Il concept di Hyle unisce due percorsi, quello personale di Antonio Biafora e quello territoriale, rappresentato dalla riscoperta della “via della pece”. «La pece bruzia, infatti, rappresenta una materia prima preziosa dai mille impieghi: medicina, ingegneria navale, artigianato, conservazione. La estraevano i boscaioli dal tronco del pino laricio incidendo canali a lisca di pesce. Così, riscoprendo un’antica e nobile usanza, mi sono imbattuto in un percorso, una via tutta nostra, più che mai singolare, la via della pece», spiega Biafora.

L’intento dello chef è ripercorrere questa via, che parte dalle colline sul mare e arriva in cima alle montagne, un percorso breve attraverso un territorio fertile e ricco di materie prime, dalle quali si parte per costruire una cucina sofisticata, arricchita dalle esperienze di Antonio Biafora, tracciando una mappa di eccellenze territoriali, individuando agricoltori, allevatori e piccoli produttori e attivando una catena di sostenibilità economico-sociale.

Il menù di Hyle è stato studiato dallo chef per mesi, frutto di suggestioni maturate in anni di esperienza, collegando ricette tradizionali a quelle nate dai viaggi di lavoro, sperimentando piatti, abbinamenti, cotture e preparazioni diverse, provando e riprovando consistenze, salse, marinature e ingredienti. Particolare attenzione è data al vegetale, spesso protagonista assoluto dei piatti in carta, ma anche omaggi al bosco della Sila e ai suoi tesori, come nel caso degli Spaghetti ai funghi o ai viaggi in Oriente, che hanno contribuito alla creazione del Ramen di maiale, con noodles di grano saraceno.

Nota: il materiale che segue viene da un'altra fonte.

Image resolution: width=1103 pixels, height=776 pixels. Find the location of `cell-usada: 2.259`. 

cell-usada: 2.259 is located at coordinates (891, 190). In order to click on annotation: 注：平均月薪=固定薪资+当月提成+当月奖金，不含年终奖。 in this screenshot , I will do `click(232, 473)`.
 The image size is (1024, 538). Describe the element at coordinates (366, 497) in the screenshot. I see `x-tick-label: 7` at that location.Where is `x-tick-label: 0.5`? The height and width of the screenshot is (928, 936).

Tra i prodotti simbolo della filosofia di Biafora, legata alla sostenibilità del territorio, la Trota, allevata in Sila, così come la Quaglia, un ricordo della cucina del nonno, che a Hyle evolve e viene finita nel barbecue, glassata con Kombucha e spolverata di semi di coriandolo macinati. Oltre alla scelta à la carte, l’offerta di Hyle prevede anche due menù degustazione, autentici percorsi alla scoperta delle strade della Calabria, denominati Pùzaly e Chjùbica. Il primo, di sette portate, prende il nome dal termine greco pisseres (resinoso), il secondo è il nome antico della strada che collega Paola a Cirò Marina e prevede 13 piatti, rappresentativi di altrettante tappe di un viaggio.

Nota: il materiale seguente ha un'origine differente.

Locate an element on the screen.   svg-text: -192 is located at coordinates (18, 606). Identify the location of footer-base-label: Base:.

Pùzaly racconta la cucina di Antonio Biafora raccogliendo alcuni dei suoi piatti più interessanti, che esaltano materie prime importanti del territorio, come nel caso della Pasta e Alici, del Tortello di rapa, frittole di maiale e pecorino al bergamotto, della Lepre, con scalogno, puntarelle e sherbet di finocchio, o ancora della Faraona glassata, con ‘nduja e caffè; Chjùbica libera all’ennesima potenza l’estro dello chef calabrese, con creazioni che reinventano tradizioni e ingredienti, con piatti come il Porro e pollo liquido, l’Animella di podolica, con burro alle acciughe e sorbetto di “mela scacciatella” e la Trota cotta nella cenere, fino ai dessert ‘verdi’ come la Verza bruciata, con clementine e mandorla amara.

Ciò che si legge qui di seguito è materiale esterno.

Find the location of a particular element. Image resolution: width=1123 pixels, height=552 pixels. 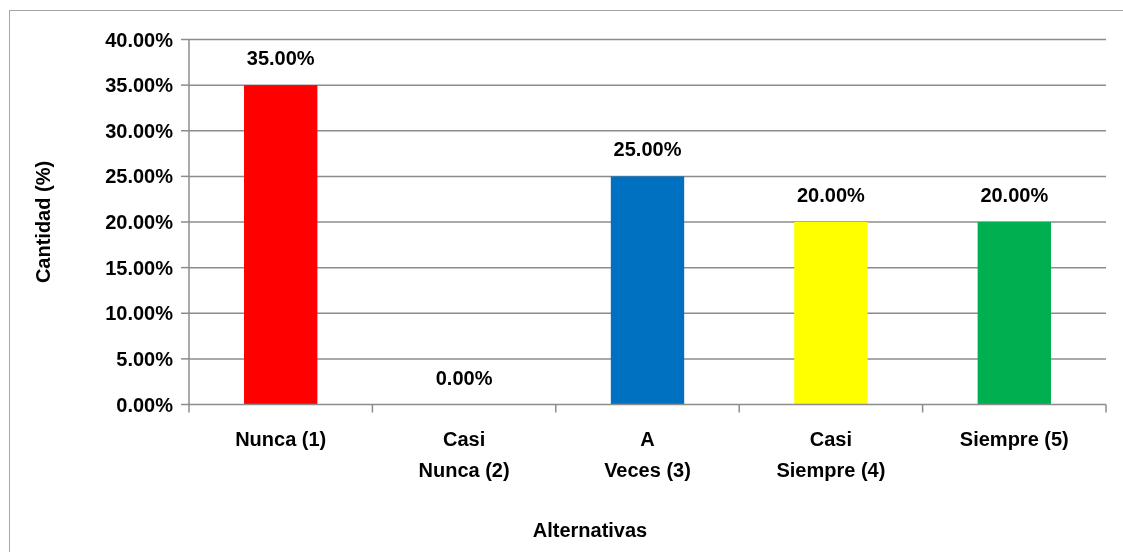

x-tick-label: Siempre (5) is located at coordinates (1014, 439).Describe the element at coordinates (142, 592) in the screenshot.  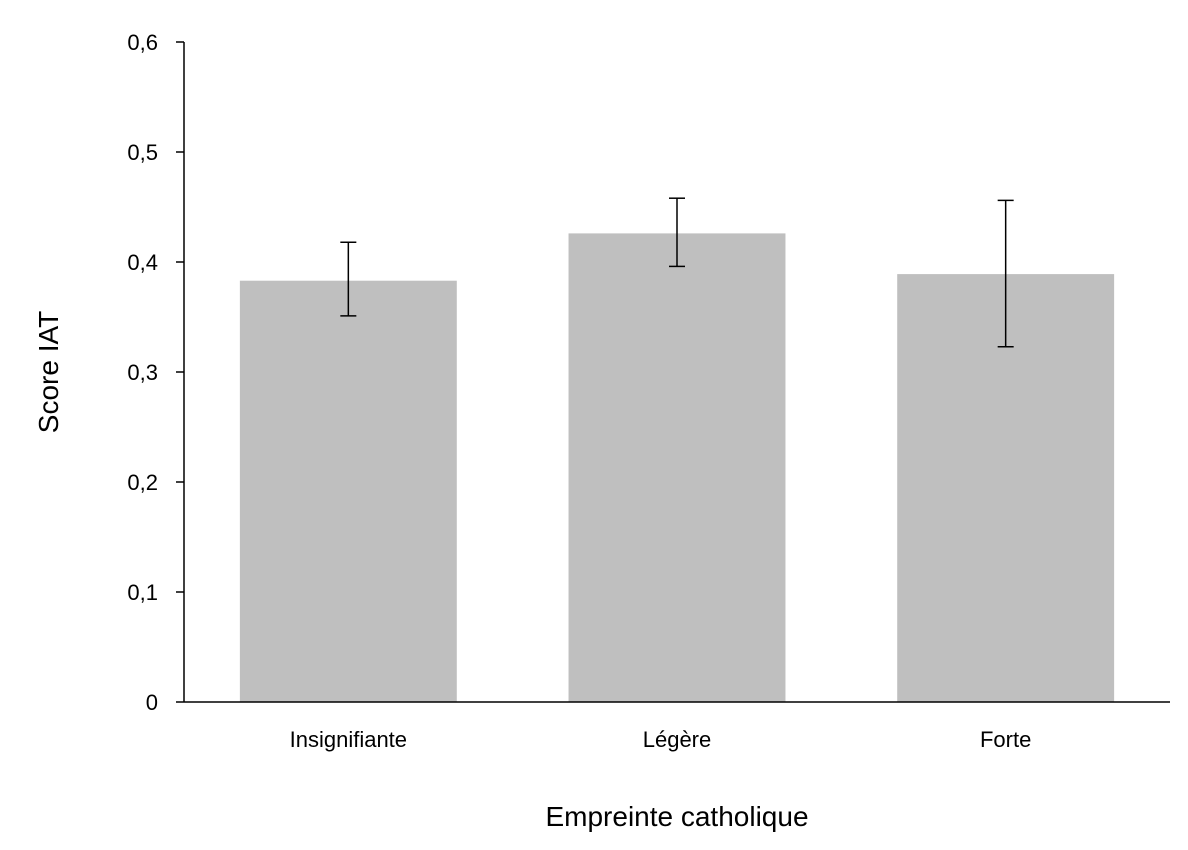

Anche la carta dei dolci studiata con la pastry chef Francesca Mazzei per il ristorante ripercorre il concetto di sostenibilità e ricerca territoriale, ancora una volta osando su abbinamenti arditi che sorprendono il palato e lo sguardo, come nel caso della Pigna con resina di pino o del pre-dessert Uovo ripieno di crema al Mezcal su una base di tartare di sedano aromatizzata all’olio di cipresso, realizzato con un’infusione degli aghi dell’albero.